● **Data for processing**:
■ ■ ■ ■ ■ ■ ■

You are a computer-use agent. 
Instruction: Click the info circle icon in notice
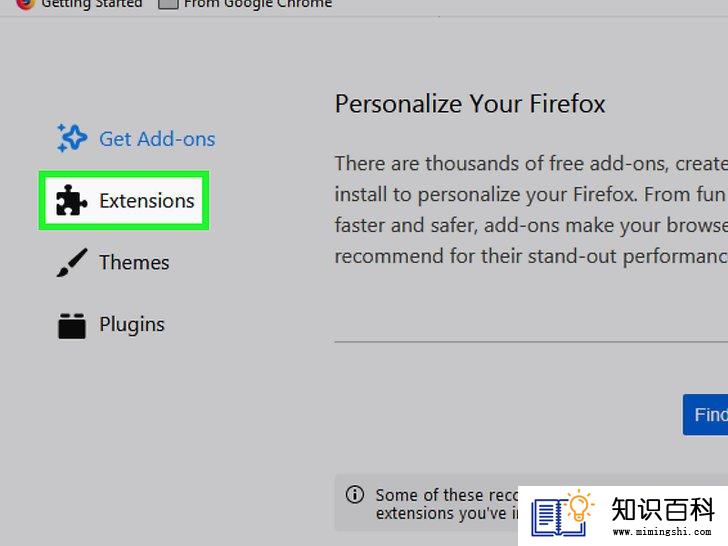click(355, 494)
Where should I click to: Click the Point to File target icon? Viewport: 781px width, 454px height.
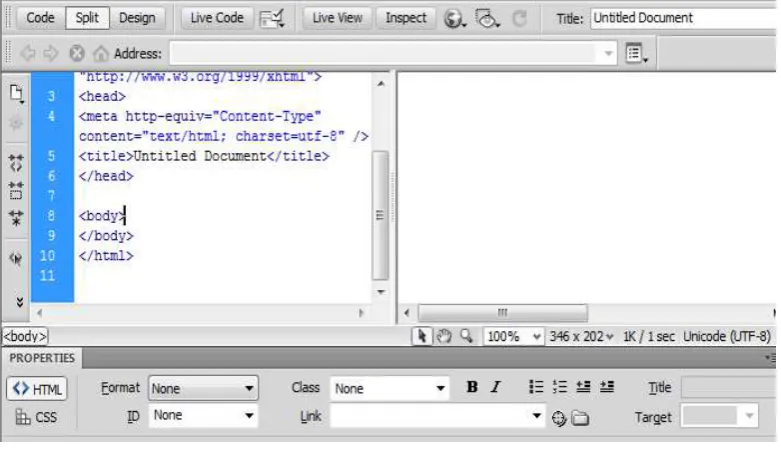click(x=559, y=419)
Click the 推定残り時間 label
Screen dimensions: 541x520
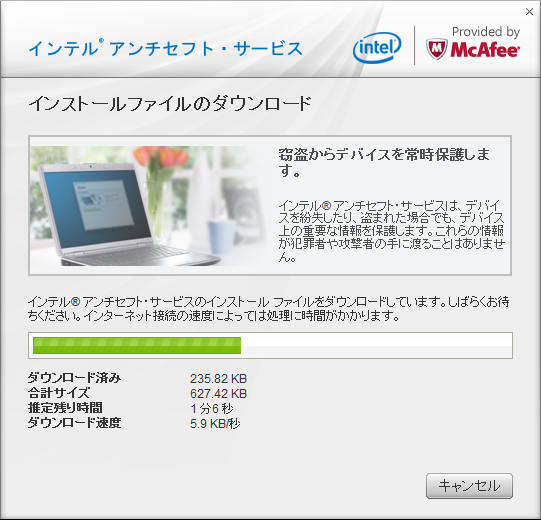coord(65,408)
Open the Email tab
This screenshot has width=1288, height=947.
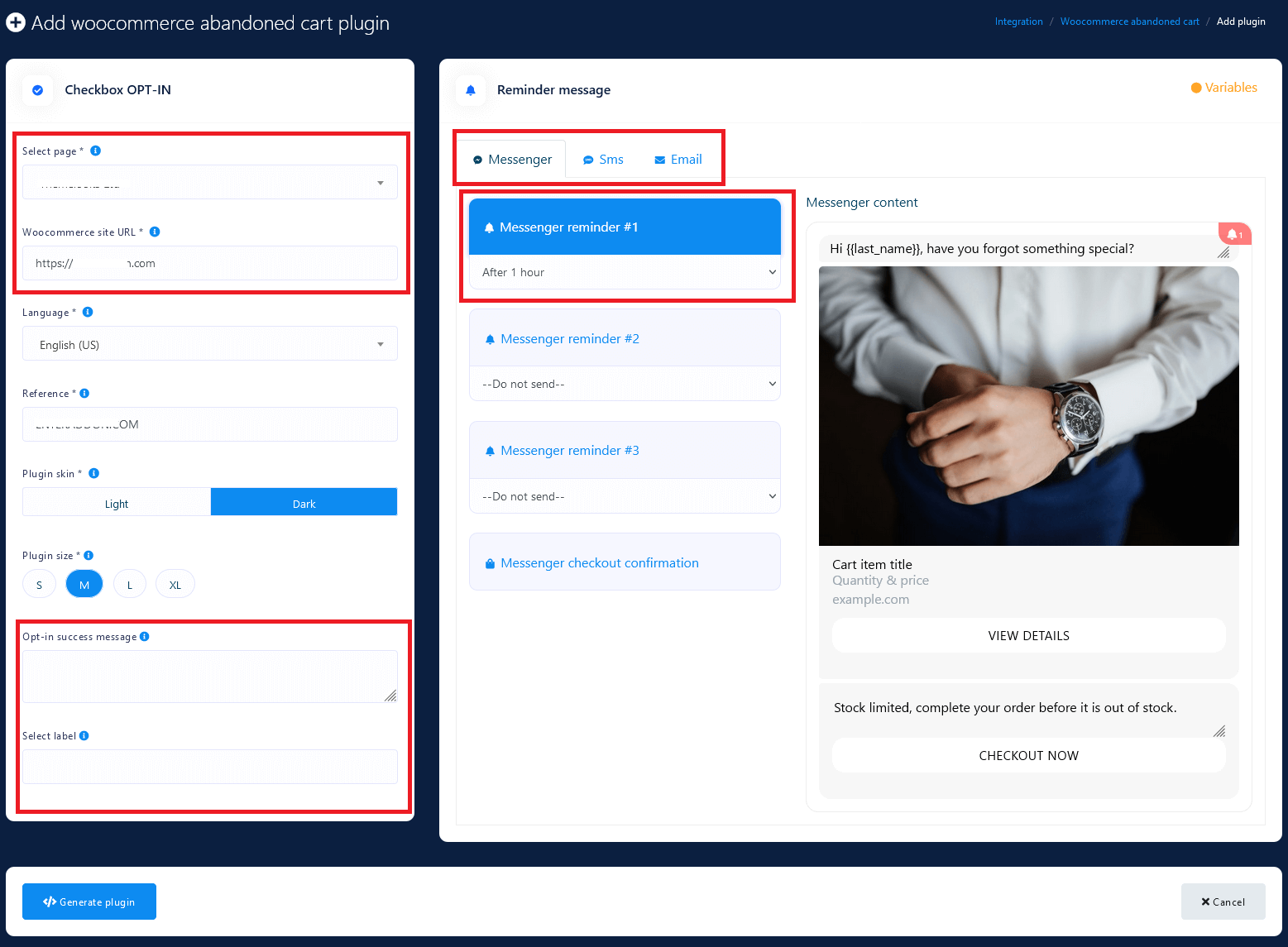[678, 160]
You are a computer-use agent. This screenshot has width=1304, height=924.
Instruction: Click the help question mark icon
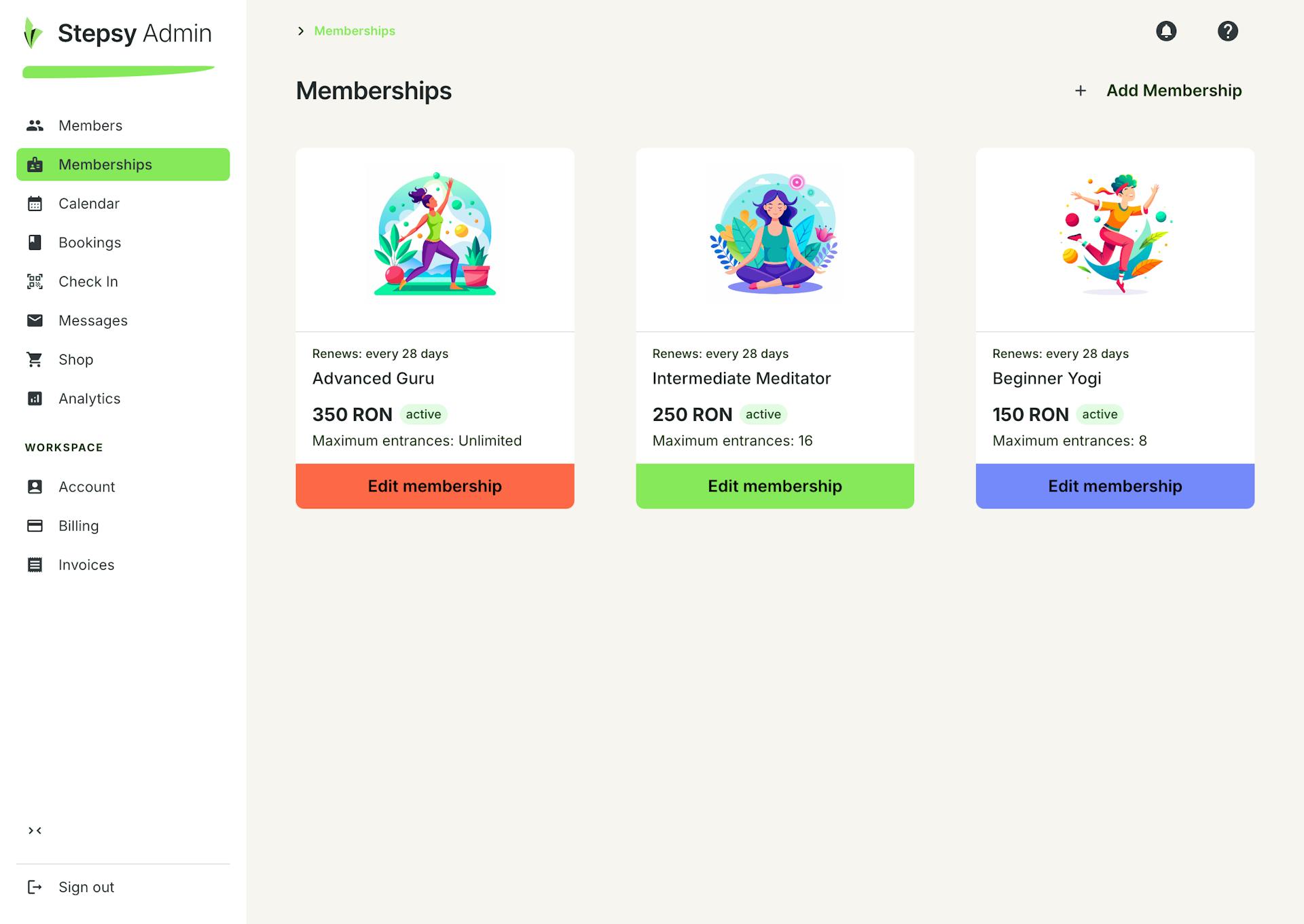pos(1227,31)

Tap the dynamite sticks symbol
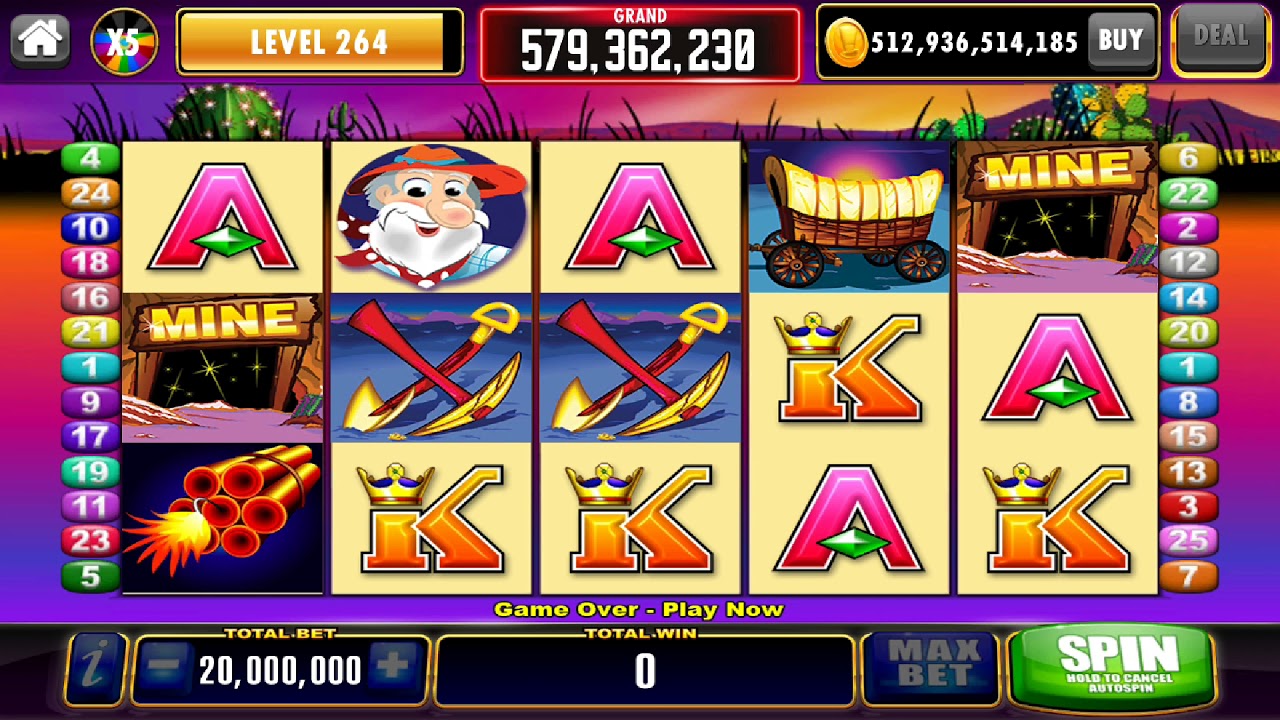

■ ■ ■ ■ ■ ■ ■

● **Task details**:
Output the listing exactly. Leave out any image.

● **Your response**:
You are a computer-use agent. 
Instruction: Click the info circle icon in notice
click(355, 494)
Where should I click to: Click the Point to File target icon? Viewport: 781px width, 454px height.
click(x=559, y=419)
Click the 推定残り時間 label
Screen dimensions: 541x520
coord(65,408)
Open the Email tab
This screenshot has width=1288, height=947.
[678, 160]
You are a computer-use agent. This screenshot has width=1304, height=924.
Instruction: Click the help question mark icon
pos(1227,31)

Tap the dynamite sticks symbol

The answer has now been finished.